The new changes in SEBI margin law are going to bring several changes to the cash equity market. Until November 2019, the upfront margin was collected only in the F&O segment, but, the new rules mandate margin collection even for stock trading. It will significantly impact intraday trading.
Currently, there is a lot of dialogue going on regarding the long-term impact of SEBI’s margin rules. In this piece, we will consider the changes one by one to understand what those mean to general investors.
For some years SEBI was receiving complaints regarding some unscrupulous brokers indulging in margin mishandling. They were involved in a practice of using margin offered by one investor for another. The new norms are going to discontinue the earlier practice of issuing a POA (power of attorney) to the broker, which allowed them to trade on behalf of the investor, allowing scopes for misconduct.
The new rules received a lot of opposition from the industry. Due to which SEBI had to postpone implementing the new regulations twice before, but this time the market watchdog refused to allow more time to the market players citing that enough time was allowed to get the system ready to adopt the new rules.
The day after the new rules get implemented, BSE saw a decline in trade volume. Also, some brokers and investors faced issues regarding receiving links for pledge authorization and OTP. But most top brokers have confirmed that they are complying with the new norms and working hard to make the process seamless for investors.

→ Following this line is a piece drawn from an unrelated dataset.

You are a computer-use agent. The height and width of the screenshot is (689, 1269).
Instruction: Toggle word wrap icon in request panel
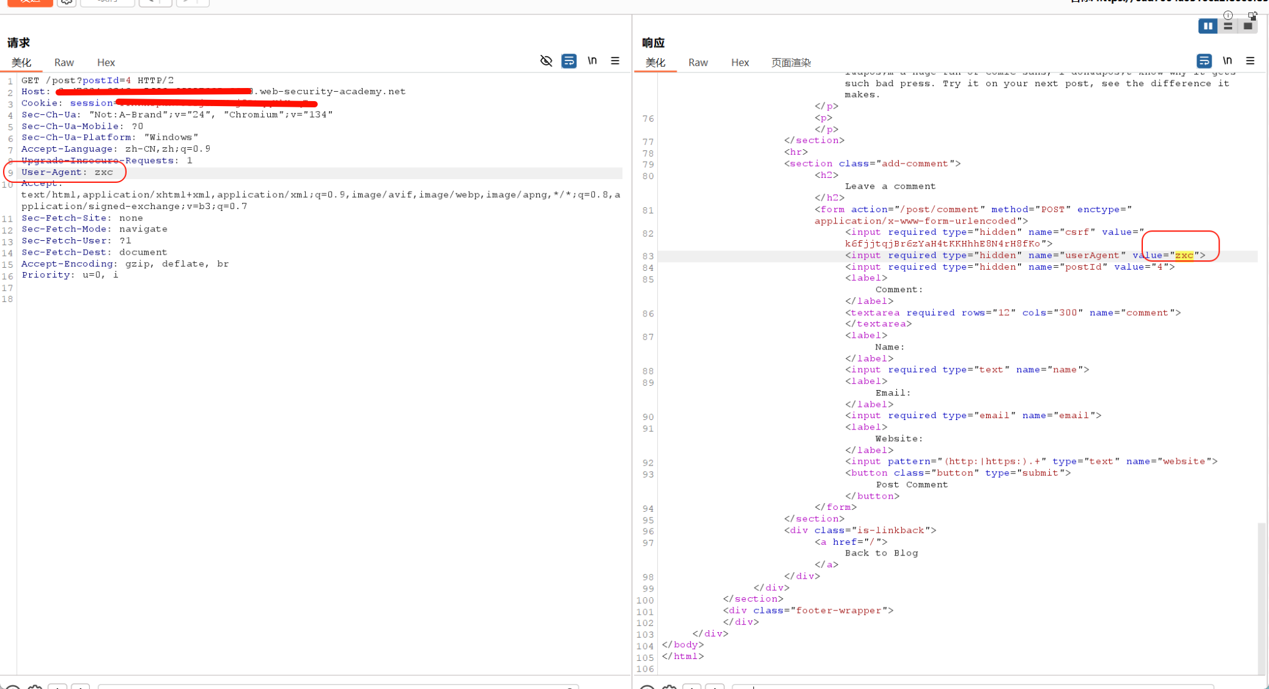(x=569, y=61)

The Long And Short Of Impact Of New Margin Rules
There will substantial changes in the market with the new margin rules adopted by SEBI. Industry body ANMI, which solicited to postpone the implementation further citing specific persisting operational difficulties mentioned that SEBI’s action to implement the new norms from September 1 came as a surprise to them.
The new rules are going to bring significant changes to daily trading. Market experts have urged investors to be cautious regarding intraday and BTST (Buy Today Sell Tomorrow) trades as they now have to pay margin upfront. They told traders to accept a buffer of 1-2 days as it might take the margin to reflect in their account despite early pay-ins.
You can reduce margin requirements by pledging the stocks in your account. To do so, you would now need to pledge separately with the clearing corporation.
If you opt for BTST you will have to pay upfront margin for buying and then for selling.
As the market volume is driven mainly by day traders and positional traders, the market volume may suffer an initial decline. But, when the new rules are likely to impact the cash market, it might increase activities in the F&O market. Also, the impact of SEBI’S new margin rules wouldn’t impact long-term investors. Experts suggested that day traders, for now, must hold back from aggressive trading until they get clarity over the new regulations.
With the new norms, the cash market will see a decline, but trading will not stop. It might take some time to both the brokers and investors to get accustomed to the new norms. SEBI has always worked towards safeguarding the interest of the investors, and the new margin rules will add layers of transparency to the market. Contact your broker to get an update on the new regulations and steps you’d need to follow.